====== Extrait du texte ======

Est-ce que tu m'aimes encore ?
de Rainer Maria Rilke, Marina Tsvétaïeva

critiqué par Sahkti, le 13 février 2008
(Genève - 50 ans)


La note:  étoiles
Amour épistolaire
"Cher Rainer, c'est ici que je vis. Est-ce que tu m'aimes encore? "Marina Tsvetaeva à Rainer Maria Rilke, 7 novembre 1926)

En 1925, Marina Tsvetaeva et Boris Pasternak entretiennent une relation épistolaire sentimentale. A la même période, Leonid Ossipovitch, le père de Boris, parle de son fils à Rainer Maria Rilke, vénéré par Pasternak. Le poète répond de jolie manière et la nouvelle fait un tel effet sur Boris Pasternak qu'il ne peut s'empêcher, non seulement d'en parler à Marina, mais également de parler de Marina à Rilke, en lui demandant de lui envoyer directement un recueil des Elégies de Duino. Ce sera le début d'une fin et d'un commencement. Fin d'une relation entre Marina et Boris (quoique, ça ira et ça reviendra...) et début d'une passion entre Tsvetaeva et Rilke. Passion épistolaire foudroyante (les deux aimés ne se rencontreront pas) qu'il nous est donné à lire ici dans cette édition de la petite Bibliothèque Payot, joliement préfacée et traduite par Bernard Pauttrat, qui dote l'ensemble d'un intéressant appareil critique.

======

### Consignes
1. Relevez toutes les dates et années mentionnées dans la critique, dans leur ordre d'apparition.
2. Recopiez sans rien changer le passage de la critique qui commence par « de Rainer Maria » et se poursuit jusqu'à « 7 novembre 1926) ».
Les données qui suivent constituent un matériau distinct de la critique.

====== Données présentées ======

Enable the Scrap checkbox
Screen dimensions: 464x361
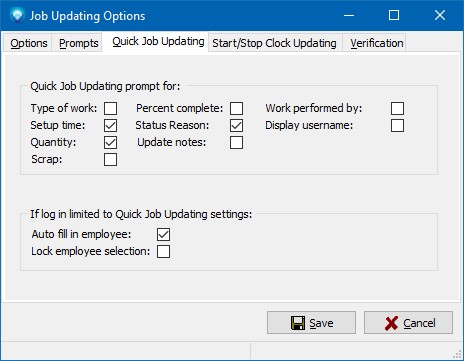click(x=110, y=159)
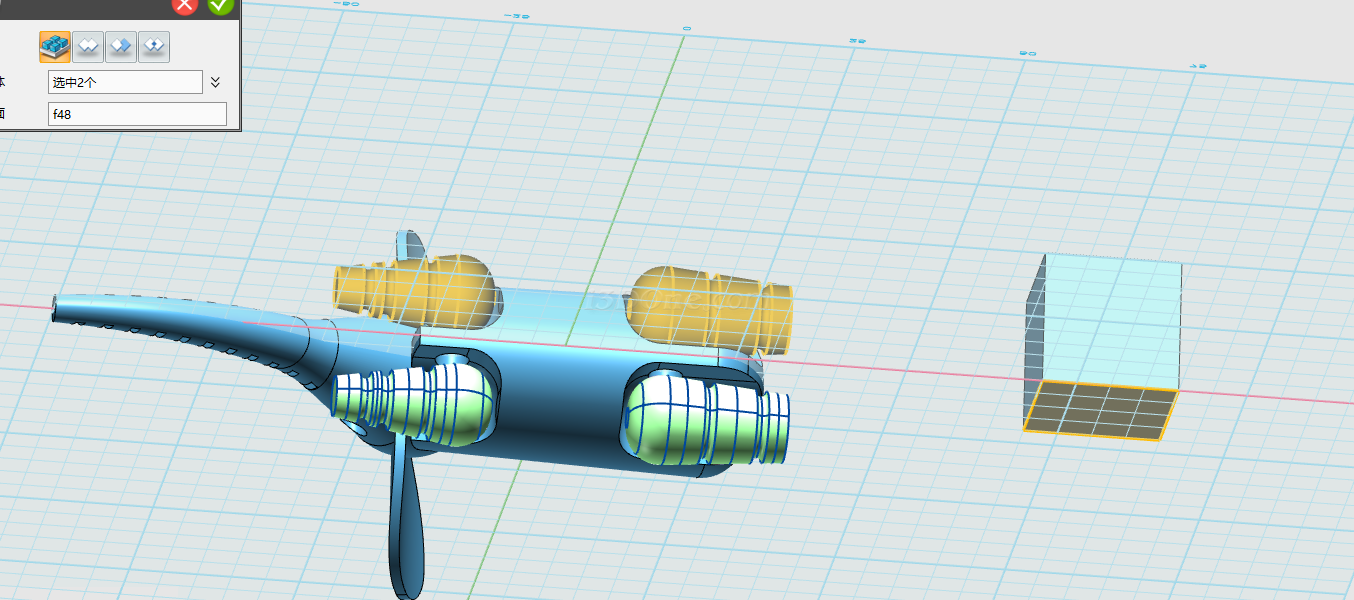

======

### Corrigé des exercices
1. 13 février 2008 ; 7 novembre 1926 ; 1925

2.
de Rainer Maria Rilke, Marina Tsvétaïeva

critiqué par Sahkti, le 13 février 2008
(Genève - 50 ans)


La note:  étoiles
Amour épistolaire
"Cher Rainer, c'est ici que je vis. Est-ce que tu m'aimes encore? "Marina Tsvetaeva à Rainer Maria Rilke, 7 novembre 1926)